Notes to the Condensed Consolidated Financial Statements
(All Amounts in Thousands Except Share Amounts)
(Unaudited)
1. BUSINESS AND ACCOUNTING POLICIES

Description of the Business

IES Holdings, Inc. is a holding company that owns and manages operating subsidiaries in business activities across a variety of end-markets. Our operations are currently organized into four principal business segments, based upon the nature of our current services:

Commercial & Industrial – Provider of electrical and mechanical design, construction, and maintenance services to the commercial and industrial markets in various regional markets and nationwide in certain areas of expertise, such as the power infrastructure market.
Communications – Nationwide provider of technology infrastructure services, including the design, build, and maintenance of the communications infrastructure within data centers for co-location and managed hosting customers for both large corporations and independent businesses.
Infrastructure Solutions – Provider of electro-mechanical solutions for industrial operations, including apparatus repair and custom-engineered products such as generator enclosures to be used in data centers and other industrial applications.
Residential – Regional provider of electrical installation services for single-family housing and multi-family apartment complexes.

The words “IES”, the “Company”, “we”, “our”, and “us” refer to IES Holdings, Inc. and, except as otherwise specified herein, to our consolidated subsidiaries.

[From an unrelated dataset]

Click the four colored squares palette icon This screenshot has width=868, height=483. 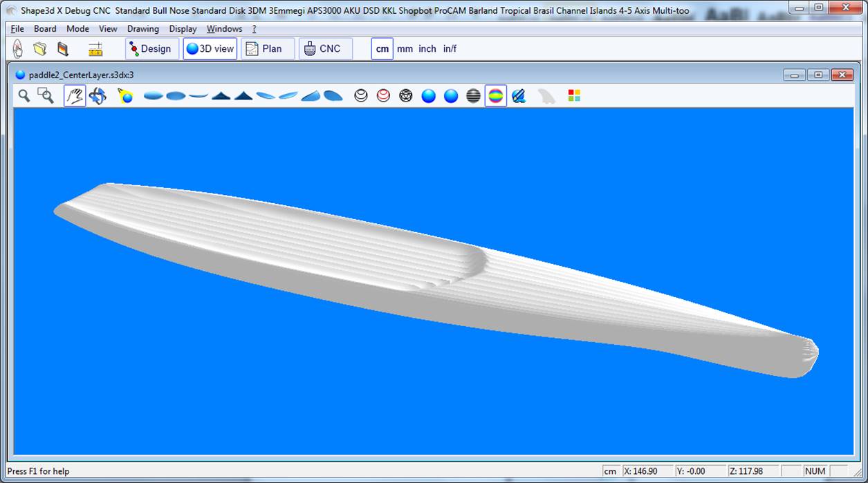pyautogui.click(x=574, y=96)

Seasonality and Quarterly Fluctuations

Results of operations from our Residential construction segment can be seasonal, depending on weather trends, with typically higher revenues generated during spring and summer and lower revenues generated during fall and winter. The Commercial & Industrial, Communications and Infrastructure Solutions segments of our business are less subject to seasonal trends, as work in these segments generally is performed inside structures protected from the weather, although weather can still impact these businesses, especially in the early stages of projects. Our service and maintenance business is generally not affected by seasonality. Our volume of business may be adversely affected by declines in construction projects resulting from adverse regional or national economic conditions. Quarterly results may also be materially affected by the timing of new construction projects. Results for our Infrastructure Solutions segment may be affected by the timing of outages at our customers’ facilities. Accordingly, operating results for any fiscal period are not necessarily indicative of results that may be achieved for any subsequent fiscal period.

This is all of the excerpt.